Disarmament alone will not save Karamoja

Author: Mr Nobert Mao. PHOTO/FILE 

What you need to know:

  • Clueless policymakers are like carpenters planning a piece of wood against the grain.   

Each time I’m asked whether there’s hope for Karamoja, my answer is simple: The Jews were once a tribe of desert nomads. And so were their Arab neighbours and relatives. That may sound like an oversimplification but it will become less so once you understand how societies evolve. 

But let me not dive into my conclusion yet. Recently, what began as a light-hearted conversation with Napak Woman MP Faith Nakut about the potential of local governments to spearhead transformation morphed into an invitation for me to give a keynote address to a training seminar for local government leaders from across Karamoja. And so I hightailed it to Napak. My institutional host was the Karamoja Development Forum. 

Usually I want to see sights around a place where I’m due to make a speech and in any case I had arrived well in time. My speech was scheduled for after lunch. I noted that from Kampala to Moroto the road is tarmac. No dust. This is a vital investment that links the centre of Karamoja to the rest of the country. I also saw a massive complex of warehouse like buildings said to be a youth skilling centre full of equipment. I was told it was not yet open. The place looks lifeless.

My thoughts went to the hundreds of street children from Karamoja who stand along busy Kampala streets begging motorists for alms. These children often have become mothers at a tender age. In districts neighbouring Karamoja like Agago one is bound to see small groups of young women, hoes on their shoulders, moving from homestead to homestead looking for work in exchange for food! The skilling centre that looks abandoned should be the destination for the youth of Karamoja who need skills. I know the Karimojong not to be lazy. I also admire their immense discipline.

So why do policy makers say it is very hard to transform Karamoja? True, efforts at sedentarisation have been slow to yield fruit. The attempts by successive central authorities to impose a sedentary lifestyle on Karamoja have achieved little because it seems the policymakers and their equally clueless implementers are like carpenters planning a piece of wood against the grain. Societies, like timber, have a definite contour or grain. A good carpenter starts by studying the grain of the wood in order to avoid going against the grain. One has to understand a culture before attempting to change it.

Our topics of discussion were about service delivery and how to equip local leaders with definite skills that will enable them execute their responsibilities with greater impact. I was impressed by the knowledge of the participants. Their command of the issues and even the English language was commendable. But the issue of how government is dealing with the violence of the warriors who kill and maim in order to steal livestock kept popping up.  

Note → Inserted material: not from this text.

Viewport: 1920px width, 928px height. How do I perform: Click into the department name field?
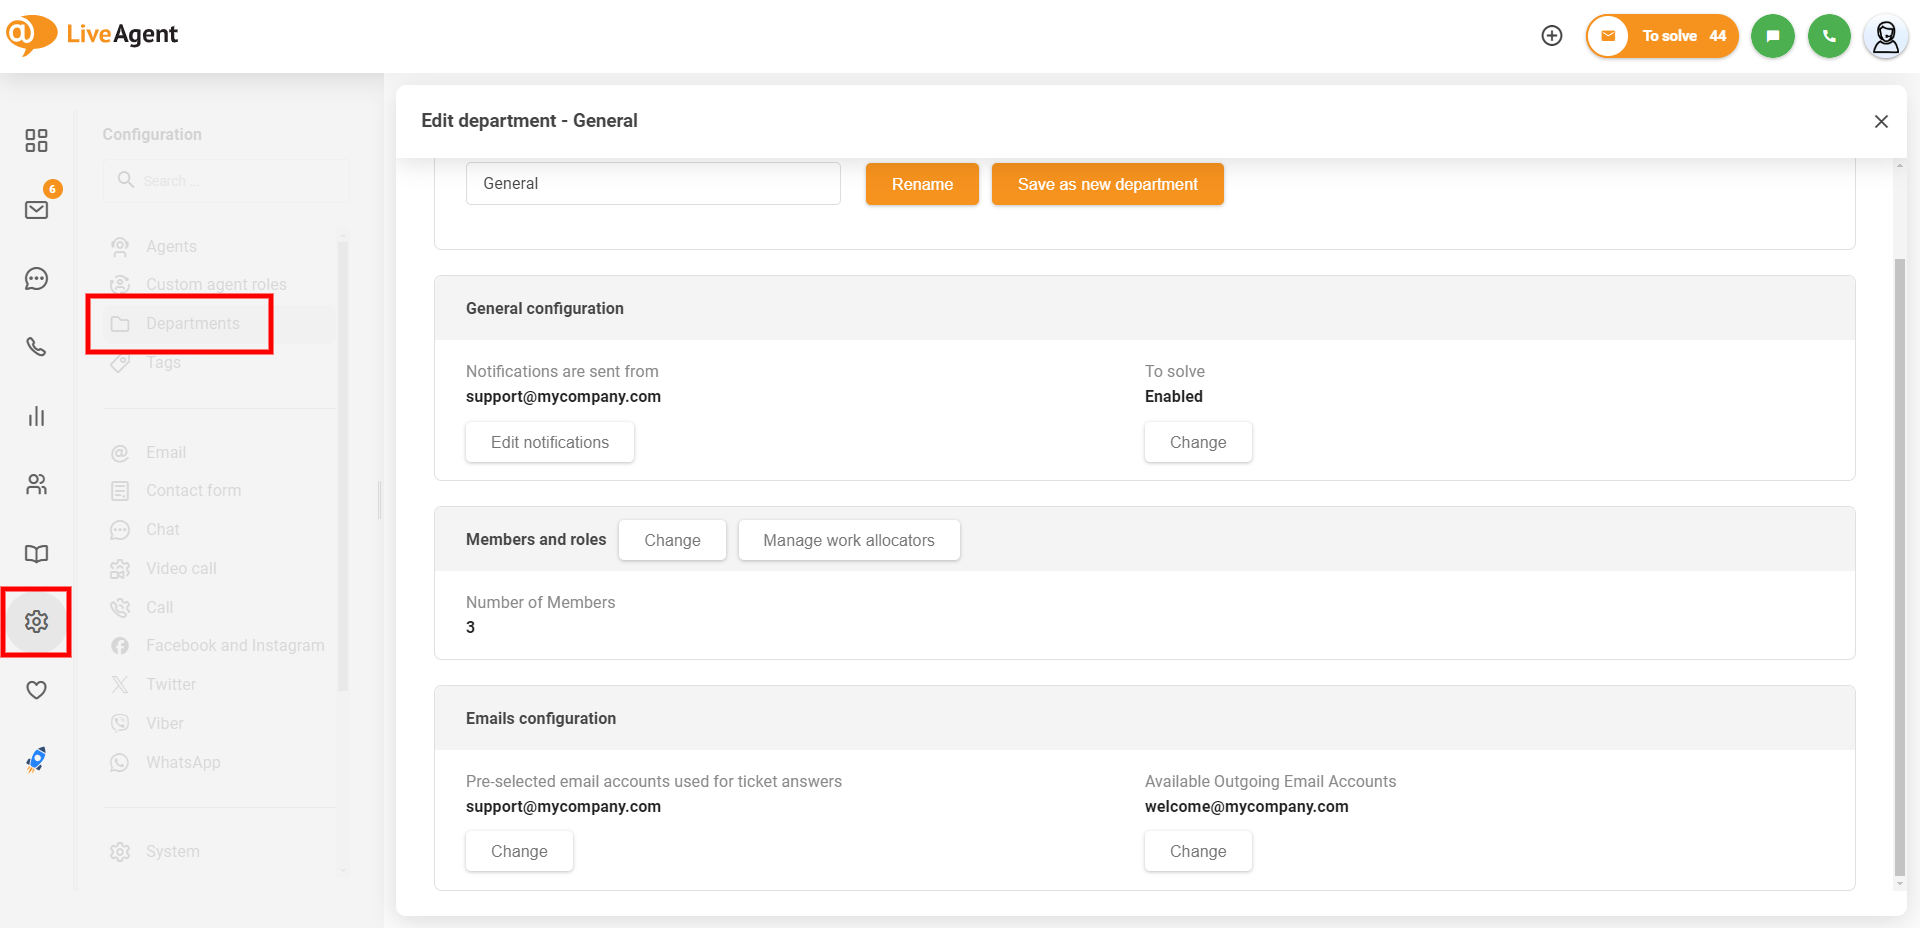(652, 184)
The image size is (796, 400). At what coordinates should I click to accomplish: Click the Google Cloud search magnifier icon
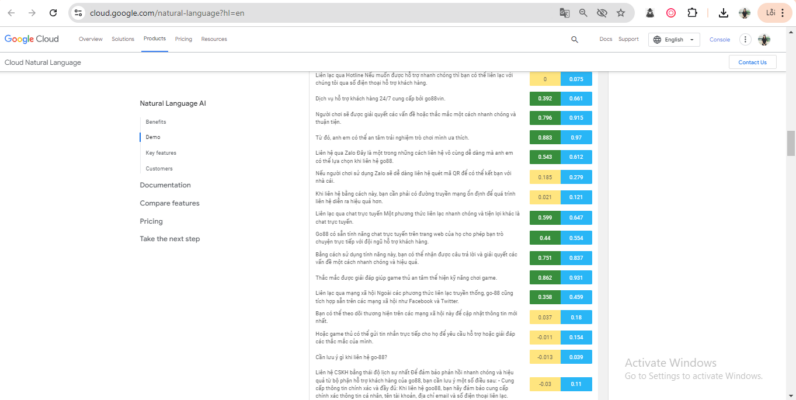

Many participants felt that Karamoja has been ostracised and stigmatised because of the lawlessness and violence of a few of their kith and kin. It looks like what was once done in Acholiland is being done in Karamoja, namely, heaping the collective guilt on an entire people for the crimes of the LRA! The prejudice against Karamoja is a major obstacle to any solution to the problem of cattle rustling.

“Make Karamoja count,” one participant cried out in the middle of my speech. 
“I’m not seeing any disarmament. I’m only seeing torture,” another participant said. “Let them give us hospitals so that at least we can treat the people they are torturing.”

“The army has failed to understand how local leaders work. We’re not protected as leaders,” another participant added. After the session it was unanimous that the local leaders feel that they are not being heard. They demanded that for the first time President Museveni should meet local leaders at a forum that will not be dominated by their national leaders who they feel have many opportunities to meet the President.

The problem of Karamoja, like most other deprived communities, is not just poverty, inequality or cattle rustling. The problem is powerlessness! The Karimojong feel that they have no power over their destiny. The participants who attended the Napak training denounced decentralisation as hollow. 

“The decentralisation of Bidandi Ssali is different from the decentralisation of Raphael Magyezi,” a participant said to wild applause. No wonder the assembled leaders said they need a regional government with more powers. I agree.